Maine lobster boat racers consider 2006 changes

Boats at the starting line during lobster boat racing action at Stonington in 2005. While some points classes continue to be very popular, others have few participants. The MLBRA oversight committee is considering whether to combine or eliminate some classes of points challenge competition on the six-venue race circuit.

BELFAST, ME - High fuel prices and higher horsepower are two issues that the Maine Lobster Boat Racing Association (MLBRA) is wrestling with as it begins to look forward to the 2006 racing season, while high insurance costs and high risks are two issues the group is attempting to steer clear of.

MLBRA capped the 2005 season with an awards banquet held at The Chowder House here on Sept. 24. Searsport race chairman Keith Otis declared the turnout of 57 people “encouraging” in a year that saw diminished attendance across the board at all eight Maine ports comprising the group’s race circuit.

Prior to the evening’s awards ceremony, the MLBRA oversight committee huddled to consider how to best deal with thin turnouts in some classes (10 of the 23 sanctioned classes had one or zero entrants this year); then voted to outlaw the use of turbochargers or “blowers” on gasoline engines.

According to MLBRA President Clive Farrin, the blower ban was in response to a question from racer Richard Weaver of Steuben.

In recent years, Weaver has been the engine guru for the venerable gas Class E racer Stella Ann, pride of Moosabec Reach, owned by Benny Beal of Jonesport. The V-8 Chevy that powered Stella Ann to reclaiming the “World’s Fastest Lobster Boat” title at Moosabec this year was naturally aspirated through 1974-vintage twin four-barrel Holley carburetors. Weaver was perhaps contemplating an upgrade for next season, which prompted the inquiry.

“We voted not to allow blowers on gas engines as a matter of safety and for insurance reasons,” Farrin explained. “You see these drag race cars on TV blowing up all the time. If we allow them in boats, then it’s not a matter of if there’ll be an explosion, but when. There’s no way we could afford to insure ourselves against something like that happening.”

Farrin said the committee wanted to take action on the matter early, as guidance for anyone working on power projects for next season.

“We didn’t want anyone to spend a lot of time and money and then be disappointed,” he said.

Supercharged gasoline engines have been allowed in lobster boat racing in the past. One notable example is Corliss Holland’s Red Baron, a perennial Class E contender, which ran a V-drive mounted, blower-assisted big block Ford Chief.

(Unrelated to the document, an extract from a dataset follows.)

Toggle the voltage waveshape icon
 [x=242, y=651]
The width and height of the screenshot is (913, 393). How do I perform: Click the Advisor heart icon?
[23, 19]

Glenn Holland of the Holland racing team has a different assessment of the risk from blowers on boat engines.

“They (blowers) don’t scare me,” he said. “The race cars you see erupting into flames on TV are top fuel dragsters and funny cars. They’re running nitro-methane, and ungodly amounts of it. That’s a whole different animal. The hot rods and street rods that burn gas are all turbocharged. You never hear about one of them blowing up.”

The oversight committee, however, would “rather err on the side of safety,” according to Farrin, than see disaster on the race course.

For Holland’s part, the technology is tested and the committee’s decision doesn’t matter to him.

“There are two dozen companies out there already building blower motors to put in boats,” he said. “Mercruiser builds blower motors that go into boats every day. They’re US Coast Guard approved.”

Holland added, “I’m going to have one, for work and for racing. They might not let me race with it, but I’m going to have one.”

The oversight committee plans one more meeting prior to the annual MLBRA meeting on the morning of March 4 at the Maine Fishermen’s Forum at the Samoset Resort in Rockport.

Race series coordinator Jon Johansen of Maine Coastal News is researching the level of boats’ participation so the committee can consider the possibility of combining or eliminating some classes. More discussion on the blower ban may also take place at that time, which Johansen says will be “sometime in February.”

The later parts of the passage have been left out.